> [Exercise inputs]:
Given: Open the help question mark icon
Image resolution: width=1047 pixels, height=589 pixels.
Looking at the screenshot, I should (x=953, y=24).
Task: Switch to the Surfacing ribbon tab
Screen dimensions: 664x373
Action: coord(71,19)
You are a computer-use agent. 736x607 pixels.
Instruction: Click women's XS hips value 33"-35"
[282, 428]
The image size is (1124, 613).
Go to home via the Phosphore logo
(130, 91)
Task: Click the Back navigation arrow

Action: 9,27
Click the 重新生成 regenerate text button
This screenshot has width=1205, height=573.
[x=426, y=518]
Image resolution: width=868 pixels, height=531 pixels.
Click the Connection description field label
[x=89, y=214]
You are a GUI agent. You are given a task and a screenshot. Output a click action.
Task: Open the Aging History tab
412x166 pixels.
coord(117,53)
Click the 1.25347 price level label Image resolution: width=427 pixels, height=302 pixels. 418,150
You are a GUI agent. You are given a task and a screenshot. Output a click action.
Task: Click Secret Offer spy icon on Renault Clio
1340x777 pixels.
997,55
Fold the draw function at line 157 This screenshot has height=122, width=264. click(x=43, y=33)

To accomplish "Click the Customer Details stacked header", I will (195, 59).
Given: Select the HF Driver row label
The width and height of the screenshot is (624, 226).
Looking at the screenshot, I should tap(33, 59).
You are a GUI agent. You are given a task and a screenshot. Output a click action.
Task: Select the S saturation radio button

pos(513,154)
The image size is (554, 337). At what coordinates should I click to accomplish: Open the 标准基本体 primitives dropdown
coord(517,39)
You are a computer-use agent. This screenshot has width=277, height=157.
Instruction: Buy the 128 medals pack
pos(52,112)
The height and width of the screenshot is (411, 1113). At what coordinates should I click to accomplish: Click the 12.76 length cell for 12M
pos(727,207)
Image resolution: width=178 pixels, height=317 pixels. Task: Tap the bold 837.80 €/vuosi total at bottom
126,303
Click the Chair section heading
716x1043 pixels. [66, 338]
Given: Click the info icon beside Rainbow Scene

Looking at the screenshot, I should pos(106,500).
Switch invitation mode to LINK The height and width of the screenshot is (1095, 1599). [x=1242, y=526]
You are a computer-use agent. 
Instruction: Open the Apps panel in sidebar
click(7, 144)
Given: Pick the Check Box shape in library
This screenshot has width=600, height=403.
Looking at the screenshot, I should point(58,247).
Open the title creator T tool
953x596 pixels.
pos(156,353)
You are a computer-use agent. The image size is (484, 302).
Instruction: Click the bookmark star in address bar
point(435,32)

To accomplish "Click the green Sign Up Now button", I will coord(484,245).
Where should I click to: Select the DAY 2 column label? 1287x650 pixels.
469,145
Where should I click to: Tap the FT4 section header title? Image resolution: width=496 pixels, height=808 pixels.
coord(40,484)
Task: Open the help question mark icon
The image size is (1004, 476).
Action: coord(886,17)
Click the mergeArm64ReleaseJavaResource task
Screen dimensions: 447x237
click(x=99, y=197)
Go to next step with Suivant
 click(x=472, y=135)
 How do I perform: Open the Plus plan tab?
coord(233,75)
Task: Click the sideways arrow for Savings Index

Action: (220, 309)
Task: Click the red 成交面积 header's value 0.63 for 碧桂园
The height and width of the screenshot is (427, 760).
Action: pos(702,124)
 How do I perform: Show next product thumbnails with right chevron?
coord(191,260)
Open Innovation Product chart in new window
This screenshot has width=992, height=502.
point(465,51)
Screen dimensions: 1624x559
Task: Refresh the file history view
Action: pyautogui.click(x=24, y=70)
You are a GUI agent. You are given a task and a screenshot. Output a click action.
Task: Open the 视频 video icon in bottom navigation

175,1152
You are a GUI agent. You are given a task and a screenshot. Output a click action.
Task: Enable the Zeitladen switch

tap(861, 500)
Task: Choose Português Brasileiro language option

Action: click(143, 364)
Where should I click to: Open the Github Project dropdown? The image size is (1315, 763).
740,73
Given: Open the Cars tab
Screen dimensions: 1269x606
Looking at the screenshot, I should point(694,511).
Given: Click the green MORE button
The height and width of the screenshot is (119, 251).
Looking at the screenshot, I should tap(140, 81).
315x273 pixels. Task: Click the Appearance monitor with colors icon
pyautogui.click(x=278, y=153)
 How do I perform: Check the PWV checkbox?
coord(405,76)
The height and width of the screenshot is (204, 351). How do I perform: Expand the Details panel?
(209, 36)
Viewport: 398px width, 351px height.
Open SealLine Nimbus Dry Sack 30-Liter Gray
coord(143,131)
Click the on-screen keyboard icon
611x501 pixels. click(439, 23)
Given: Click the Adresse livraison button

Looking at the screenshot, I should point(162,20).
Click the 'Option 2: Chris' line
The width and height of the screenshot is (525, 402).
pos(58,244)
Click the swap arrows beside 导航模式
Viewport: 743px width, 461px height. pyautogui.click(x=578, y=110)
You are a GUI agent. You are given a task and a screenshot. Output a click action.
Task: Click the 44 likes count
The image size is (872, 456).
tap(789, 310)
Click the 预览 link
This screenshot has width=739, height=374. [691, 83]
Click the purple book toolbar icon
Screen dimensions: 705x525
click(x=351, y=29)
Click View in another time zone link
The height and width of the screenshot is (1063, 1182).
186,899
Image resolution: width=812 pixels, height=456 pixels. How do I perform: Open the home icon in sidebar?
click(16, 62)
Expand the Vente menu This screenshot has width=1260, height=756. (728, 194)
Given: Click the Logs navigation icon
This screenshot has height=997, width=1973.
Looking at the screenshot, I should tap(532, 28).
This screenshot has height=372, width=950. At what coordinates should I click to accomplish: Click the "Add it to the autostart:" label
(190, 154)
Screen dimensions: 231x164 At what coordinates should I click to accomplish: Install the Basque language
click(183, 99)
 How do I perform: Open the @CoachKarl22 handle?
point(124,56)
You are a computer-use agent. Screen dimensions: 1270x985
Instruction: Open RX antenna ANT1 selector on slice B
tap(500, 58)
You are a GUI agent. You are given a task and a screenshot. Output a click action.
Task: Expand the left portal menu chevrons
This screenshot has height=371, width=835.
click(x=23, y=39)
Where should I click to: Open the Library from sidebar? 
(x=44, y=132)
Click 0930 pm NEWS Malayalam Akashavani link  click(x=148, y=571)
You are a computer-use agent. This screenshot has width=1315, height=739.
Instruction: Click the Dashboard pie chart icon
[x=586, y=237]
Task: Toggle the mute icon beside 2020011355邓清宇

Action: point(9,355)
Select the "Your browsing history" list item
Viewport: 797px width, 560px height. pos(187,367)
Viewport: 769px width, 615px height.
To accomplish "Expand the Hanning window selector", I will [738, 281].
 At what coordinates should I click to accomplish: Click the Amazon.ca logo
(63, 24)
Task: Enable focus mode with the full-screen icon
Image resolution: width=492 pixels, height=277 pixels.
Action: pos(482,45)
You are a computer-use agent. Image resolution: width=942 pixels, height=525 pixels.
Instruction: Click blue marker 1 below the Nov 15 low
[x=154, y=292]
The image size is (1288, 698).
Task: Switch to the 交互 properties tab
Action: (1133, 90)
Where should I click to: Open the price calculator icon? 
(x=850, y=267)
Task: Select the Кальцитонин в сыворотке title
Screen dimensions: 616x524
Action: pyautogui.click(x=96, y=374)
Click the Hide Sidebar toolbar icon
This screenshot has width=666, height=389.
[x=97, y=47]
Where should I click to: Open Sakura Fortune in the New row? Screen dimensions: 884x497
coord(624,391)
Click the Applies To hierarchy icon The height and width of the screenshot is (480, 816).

> [Exercise objective]:
Reproduce, exactly as they stand in the data above, the lines from the one that holds "You are a computer-use agent. The" to the one that holds "Open Innovation Product chart in new window", inclusive.

> [Answer area]:
You are a computer-use agent. The image size is (484, 302).
Instruction: Click the bookmark star in address bar
point(435,32)

To accomplish "Click the green Sign Up Now button", I will coord(484,245).
Where should I click to: Select the DAY 2 column label? 1287x650 pixels.
469,145
Where should I click to: Tap the FT4 section header title? Image resolution: width=496 pixels, height=808 pixels.
coord(40,484)
Task: Open the help question mark icon
The image size is (1004, 476).
Action: coord(886,17)
Click the mergeArm64ReleaseJavaResource task
Screen dimensions: 447x237
click(x=99, y=197)
Go to next step with Suivant
 click(x=472, y=135)
 How do I perform: Open the Plus plan tab?
coord(233,75)
Task: Click the sideways arrow for Savings Index

Action: (220, 309)
Task: Click the red 成交面积 header's value 0.63 for 碧桂园
The height and width of the screenshot is (427, 760).
Action: pos(702,124)
 How do I perform: Show next product thumbnails with right chevron?
coord(191,260)
Open Innovation Product chart in new window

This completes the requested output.